Zudem erfährt man einiges über die Entstehung von Osbournes letzten beiden Solowerken und lernt deren Bedeutung für den Künstler selbst erst richtig einzuschätzen. Als Leser schwankt man stetig zwischen Unglauben und Schrecken, Mitleid und brüllendem Lachen ob der irren Episoden aus der jüngeren wie älteren Vergangenheit Osbournes. „Wenn eine Katze neun Leben hat, dann habe ich mindestens 33“, stellt der Black Sabbath-Sänger an einer Stelle fest – spätestens nach diesem in lockerem Plauderton verfassten, schwer unterhaltsamen und stellenweise anrührenden Buch ist man geneigt, dies zu glauben.
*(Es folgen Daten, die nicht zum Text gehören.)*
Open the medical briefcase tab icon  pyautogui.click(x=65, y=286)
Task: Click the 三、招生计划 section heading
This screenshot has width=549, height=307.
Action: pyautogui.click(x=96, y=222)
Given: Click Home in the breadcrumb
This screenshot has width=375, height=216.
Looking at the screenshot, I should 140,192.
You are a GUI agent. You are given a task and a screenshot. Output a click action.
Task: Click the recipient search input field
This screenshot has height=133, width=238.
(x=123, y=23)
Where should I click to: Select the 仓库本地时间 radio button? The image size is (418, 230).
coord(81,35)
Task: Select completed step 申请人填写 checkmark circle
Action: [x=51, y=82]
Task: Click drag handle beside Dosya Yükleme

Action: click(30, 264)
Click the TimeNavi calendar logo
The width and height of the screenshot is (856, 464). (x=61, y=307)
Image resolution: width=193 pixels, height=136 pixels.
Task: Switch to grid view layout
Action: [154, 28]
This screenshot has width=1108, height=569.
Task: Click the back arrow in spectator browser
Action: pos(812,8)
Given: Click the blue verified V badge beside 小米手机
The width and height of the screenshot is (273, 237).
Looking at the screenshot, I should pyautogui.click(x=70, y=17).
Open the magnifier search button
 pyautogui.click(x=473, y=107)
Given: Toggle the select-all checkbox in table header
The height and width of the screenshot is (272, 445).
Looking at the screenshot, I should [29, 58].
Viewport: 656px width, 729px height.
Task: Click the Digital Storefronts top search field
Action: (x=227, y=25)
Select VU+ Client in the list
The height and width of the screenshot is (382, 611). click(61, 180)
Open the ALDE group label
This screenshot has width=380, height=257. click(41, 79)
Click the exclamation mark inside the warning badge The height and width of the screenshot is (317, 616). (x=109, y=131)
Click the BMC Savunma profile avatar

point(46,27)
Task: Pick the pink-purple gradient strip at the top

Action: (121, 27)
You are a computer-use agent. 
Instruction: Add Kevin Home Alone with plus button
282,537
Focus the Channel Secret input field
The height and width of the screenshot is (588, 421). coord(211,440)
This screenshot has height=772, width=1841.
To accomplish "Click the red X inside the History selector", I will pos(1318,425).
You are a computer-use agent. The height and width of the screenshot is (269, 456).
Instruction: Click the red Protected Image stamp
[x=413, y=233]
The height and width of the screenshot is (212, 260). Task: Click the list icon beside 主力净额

Näher kam man dem Idol wohl nie. Nicht zuletzt deshalb ist LAST RITES ein absolutes Muss für jeden Metalhead. Das Buch funktioniert sowohl als Ergänzung des Vorgängers als auch komplett eigenständig. Der erste Schock nach der Todesnachricht ist mittlerweile verdaut und der weihnachtliche Kommerz noch weit genug entfernt, zudem bietet der Herbst Raum, Zeit und vielleicht sogar Muße, um über Vergänglichkeit und ewiges Leben nachzudenken – kurzum: Es hätte keinen besseren Erscheinungstermin für ‘Last Rites’ geben können.